Algunos actores hicieron historia encarnando a personajes cuyo elemento diferenciador es el cinismo. Sobre todos destaca el inigualable Charles Laughton, el actor por excelencia, que demuestra sobradamente estas cualidades encarnando a seres pérfidos, demostrando así lo mejor de sí mismo (o lo peor, según se vea). George Sanders, otro actor imprescindible, dota a sus personajes de unos singulares trazos elegantes, mundanos y cultos que borda para añadir una implacable y terrorífica perversidad, alcanzando cumbres cenitales cuando hay que llevar esmoquin, capa (¡qué no daría yo porque volviera a estar de moda!) y chistera. Y, por supuesto, Orson Welles, hombre abrumadoramente polifacético cuya sonrisa (que fascina y hiela la sangre al mismo tiempo), su sobriedad gestual y su mirada escrutadora constituyen los ejes sobre los que construye sus personajes. La aparición de Harry Lime, con El Tercer Hombre ya muy avanzado, da lugar a algunas de las escenas más escalofriantes jamás filmadas.
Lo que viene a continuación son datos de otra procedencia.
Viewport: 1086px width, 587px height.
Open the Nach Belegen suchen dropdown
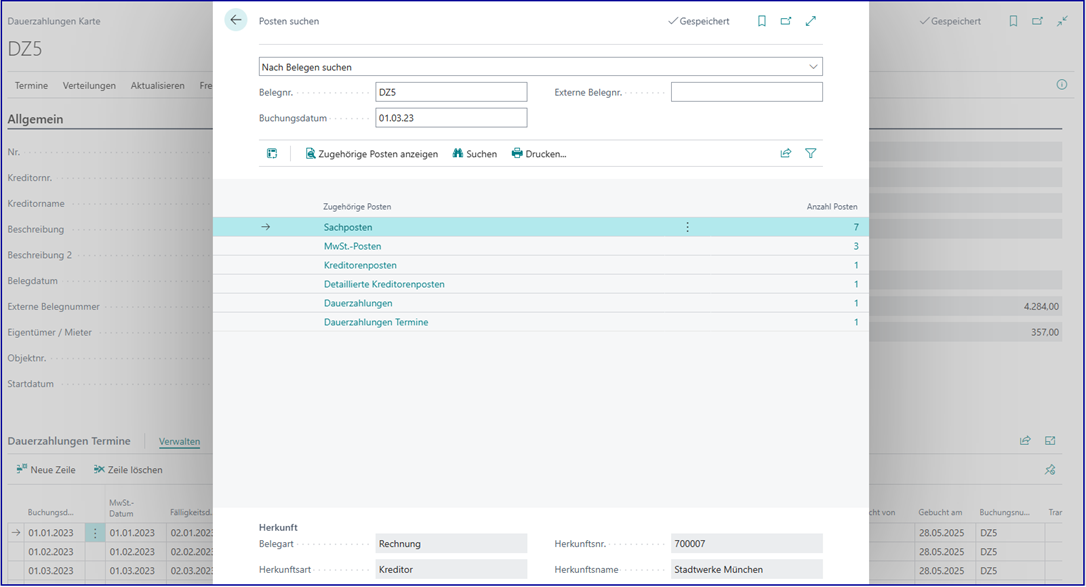click(540, 67)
El personaje encierra una perversidad fría y utilitaria. La sonrisa encantadora, las referencias eruditas al Renacimiento y la natural elegancia elevan a Lime del fango de maldad en que está inmerso. Su encanto personal genera una suerte de simpatía momentánea en la mente de los espectadores que se desaloja rápidamente al recordar que en realidad no es el leal amigo perdido en la Viena dividida tras la Segunda Guerra Mundial que Joseph Cotten busca, sino un frío especulador que se dedica al tráfico de penicilina adulterada, un atroz comerciante del crimen que deja una enorme cantidad de víctimas a sus espaldas. Para él, como para nuestros electos políticos, éstas no dejan de ser simples luces que se van apagando y que de ningún modo deben obstaculizar sus lucrativos planes.

Y es que, al igual que Clarence Darrow, nunca he matado a nadie, pero sí que leería algunos obituarios con enorme placer.